Na Steam wyszła właśnie gra o niczym. Tak, dosłownie gra o niczym, gdzie nie ma i nie robisz nic
Otwartość platformy Steam na możliwość publikowania na niej dzieł o dowolnej wielkości, jakości i prawie dowolnej zawartości jest według wielu jedną z największych zalet tego systemu, aczkolwiek są też i tacy, którzy dosłownie wyśmiewają brak kontroli jakości publikując grę o niczym. Dosłownie.
W ostatnich dniach, a konkretniej rzecz ujmując 10 i 12 stycznia na platformie Valve ukazały się dwie nowe, bardzo nietypowe produkcje, które zwą się Nothing oraz Something. Dlaczego są dziwne? Pierwsza z nich to szary ekran z napisem Nothing, gdzie "gra" liczy naszą bezczynność i kara za robienie czegokolwiek - na szczęście gra jest darmowa.

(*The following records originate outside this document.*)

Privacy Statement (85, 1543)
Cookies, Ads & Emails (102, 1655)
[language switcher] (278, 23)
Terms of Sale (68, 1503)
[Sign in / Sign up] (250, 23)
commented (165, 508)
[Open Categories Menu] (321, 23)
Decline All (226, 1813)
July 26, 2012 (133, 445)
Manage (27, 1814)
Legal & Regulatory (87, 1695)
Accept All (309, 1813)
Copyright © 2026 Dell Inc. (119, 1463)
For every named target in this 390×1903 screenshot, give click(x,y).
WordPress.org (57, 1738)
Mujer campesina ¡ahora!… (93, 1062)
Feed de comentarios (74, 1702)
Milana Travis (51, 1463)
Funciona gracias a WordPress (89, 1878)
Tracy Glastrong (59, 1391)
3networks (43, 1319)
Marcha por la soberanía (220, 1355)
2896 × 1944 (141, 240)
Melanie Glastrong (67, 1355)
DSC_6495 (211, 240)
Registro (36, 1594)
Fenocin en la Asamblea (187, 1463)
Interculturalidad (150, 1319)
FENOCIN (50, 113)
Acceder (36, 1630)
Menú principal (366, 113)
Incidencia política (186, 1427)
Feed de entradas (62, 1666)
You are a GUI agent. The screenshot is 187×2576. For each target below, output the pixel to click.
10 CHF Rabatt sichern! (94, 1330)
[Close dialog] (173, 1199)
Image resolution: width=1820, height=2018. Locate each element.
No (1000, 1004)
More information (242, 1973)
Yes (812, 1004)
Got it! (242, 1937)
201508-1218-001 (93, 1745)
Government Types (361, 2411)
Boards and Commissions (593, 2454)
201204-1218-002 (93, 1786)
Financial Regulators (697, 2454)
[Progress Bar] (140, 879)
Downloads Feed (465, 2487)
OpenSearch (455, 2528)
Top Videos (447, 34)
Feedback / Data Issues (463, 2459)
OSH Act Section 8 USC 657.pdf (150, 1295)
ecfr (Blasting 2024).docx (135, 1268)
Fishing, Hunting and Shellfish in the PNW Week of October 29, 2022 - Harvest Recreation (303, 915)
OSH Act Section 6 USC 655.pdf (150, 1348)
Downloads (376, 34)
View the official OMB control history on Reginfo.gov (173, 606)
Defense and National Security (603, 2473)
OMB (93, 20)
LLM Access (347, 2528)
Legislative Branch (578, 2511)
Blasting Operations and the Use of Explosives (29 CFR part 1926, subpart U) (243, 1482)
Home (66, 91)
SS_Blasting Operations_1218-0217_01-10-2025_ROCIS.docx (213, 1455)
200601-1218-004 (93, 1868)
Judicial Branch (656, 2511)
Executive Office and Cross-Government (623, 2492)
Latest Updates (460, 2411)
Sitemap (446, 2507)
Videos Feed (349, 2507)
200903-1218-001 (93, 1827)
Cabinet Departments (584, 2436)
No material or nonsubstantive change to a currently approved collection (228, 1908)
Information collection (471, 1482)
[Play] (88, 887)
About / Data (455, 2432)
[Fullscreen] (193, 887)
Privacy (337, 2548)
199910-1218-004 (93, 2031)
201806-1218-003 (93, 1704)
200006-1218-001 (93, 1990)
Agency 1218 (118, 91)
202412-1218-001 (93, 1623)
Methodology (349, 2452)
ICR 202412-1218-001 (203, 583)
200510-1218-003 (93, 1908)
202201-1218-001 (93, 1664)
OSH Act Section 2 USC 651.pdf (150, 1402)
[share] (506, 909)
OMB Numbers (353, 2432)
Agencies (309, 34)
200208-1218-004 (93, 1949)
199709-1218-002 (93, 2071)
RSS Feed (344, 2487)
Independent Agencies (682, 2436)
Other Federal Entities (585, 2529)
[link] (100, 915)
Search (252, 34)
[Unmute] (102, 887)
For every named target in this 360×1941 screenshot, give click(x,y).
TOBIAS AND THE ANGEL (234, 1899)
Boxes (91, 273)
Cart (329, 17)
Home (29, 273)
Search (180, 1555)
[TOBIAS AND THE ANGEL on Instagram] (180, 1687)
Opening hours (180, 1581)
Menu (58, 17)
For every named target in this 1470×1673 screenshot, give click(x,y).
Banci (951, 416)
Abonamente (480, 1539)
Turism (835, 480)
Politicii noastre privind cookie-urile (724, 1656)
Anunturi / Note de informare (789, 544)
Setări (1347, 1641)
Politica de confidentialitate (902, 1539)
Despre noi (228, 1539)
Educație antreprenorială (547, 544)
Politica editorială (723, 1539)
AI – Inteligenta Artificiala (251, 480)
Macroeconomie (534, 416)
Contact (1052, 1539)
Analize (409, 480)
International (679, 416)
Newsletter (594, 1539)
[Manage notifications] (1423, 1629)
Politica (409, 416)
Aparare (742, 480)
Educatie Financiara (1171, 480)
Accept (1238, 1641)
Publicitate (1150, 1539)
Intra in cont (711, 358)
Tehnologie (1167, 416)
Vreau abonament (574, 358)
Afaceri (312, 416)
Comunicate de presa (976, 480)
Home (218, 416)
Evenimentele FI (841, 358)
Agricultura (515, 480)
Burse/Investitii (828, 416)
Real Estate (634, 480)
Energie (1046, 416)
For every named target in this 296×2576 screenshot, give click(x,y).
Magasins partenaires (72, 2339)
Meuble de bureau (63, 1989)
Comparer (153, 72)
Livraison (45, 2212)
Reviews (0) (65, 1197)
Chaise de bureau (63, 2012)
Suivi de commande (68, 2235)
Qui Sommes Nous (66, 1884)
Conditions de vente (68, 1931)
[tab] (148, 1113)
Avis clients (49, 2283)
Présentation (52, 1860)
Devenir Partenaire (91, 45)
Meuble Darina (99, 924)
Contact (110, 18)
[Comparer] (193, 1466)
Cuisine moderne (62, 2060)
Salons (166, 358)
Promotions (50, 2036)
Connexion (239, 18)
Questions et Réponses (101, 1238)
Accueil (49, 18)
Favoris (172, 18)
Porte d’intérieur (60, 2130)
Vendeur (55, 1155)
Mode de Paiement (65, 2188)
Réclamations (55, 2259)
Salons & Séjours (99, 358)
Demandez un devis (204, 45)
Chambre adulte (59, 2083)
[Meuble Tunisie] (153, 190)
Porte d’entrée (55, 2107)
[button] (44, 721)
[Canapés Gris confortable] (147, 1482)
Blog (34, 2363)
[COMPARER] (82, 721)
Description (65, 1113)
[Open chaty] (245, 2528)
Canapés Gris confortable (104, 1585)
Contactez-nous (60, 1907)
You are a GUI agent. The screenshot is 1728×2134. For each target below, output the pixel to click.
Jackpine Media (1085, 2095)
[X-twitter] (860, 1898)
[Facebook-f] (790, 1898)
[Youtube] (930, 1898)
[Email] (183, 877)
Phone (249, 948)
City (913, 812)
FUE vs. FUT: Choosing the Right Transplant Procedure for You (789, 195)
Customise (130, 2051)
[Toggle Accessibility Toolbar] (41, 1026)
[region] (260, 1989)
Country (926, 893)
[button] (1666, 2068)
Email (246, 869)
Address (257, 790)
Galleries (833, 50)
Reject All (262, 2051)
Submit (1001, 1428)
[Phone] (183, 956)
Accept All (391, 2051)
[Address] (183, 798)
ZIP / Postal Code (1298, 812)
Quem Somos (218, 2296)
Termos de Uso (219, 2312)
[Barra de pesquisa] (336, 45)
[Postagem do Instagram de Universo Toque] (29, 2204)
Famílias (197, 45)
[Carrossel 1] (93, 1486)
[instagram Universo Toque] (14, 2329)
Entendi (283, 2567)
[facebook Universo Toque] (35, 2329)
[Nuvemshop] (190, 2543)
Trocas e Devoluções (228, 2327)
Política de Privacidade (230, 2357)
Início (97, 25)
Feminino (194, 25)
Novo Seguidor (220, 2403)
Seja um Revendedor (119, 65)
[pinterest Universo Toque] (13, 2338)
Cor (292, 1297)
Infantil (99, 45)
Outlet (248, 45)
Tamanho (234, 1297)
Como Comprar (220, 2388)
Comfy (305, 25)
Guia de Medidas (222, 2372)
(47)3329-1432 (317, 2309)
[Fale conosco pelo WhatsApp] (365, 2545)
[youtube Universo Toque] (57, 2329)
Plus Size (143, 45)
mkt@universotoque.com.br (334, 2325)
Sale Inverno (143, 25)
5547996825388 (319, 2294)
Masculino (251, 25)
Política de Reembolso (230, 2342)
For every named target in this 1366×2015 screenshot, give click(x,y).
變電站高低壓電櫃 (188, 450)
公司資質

Co innego z "grą" Something - ta kosztuje 500 złotych i polega na dokładnej odwrotności Nothing - jeśli robimy coś czas się nalicza i jesteśmy nagradzani, gdy zaś nie robimy nic, aplikacja zatrzymuje czas i zachęca do zrobienia czegoś. Z jednej strony wiadomo, że to są aplikacje zrobione dla jaj, aby wypunktować jakikolwiek brak kontroli jakości na Steamie, ale całość zebrała na tyle duże zainteresowanie, że ma ponad 1200 ocen pozytywnych i co tu dużo mówić, zabiera "antenowy" czas innym dziełom na Steamie, które takiej uwagi naprawdę by potrzebowały. Jak myślicie, Valve dobrze robi, że oferuje aż taką wolność?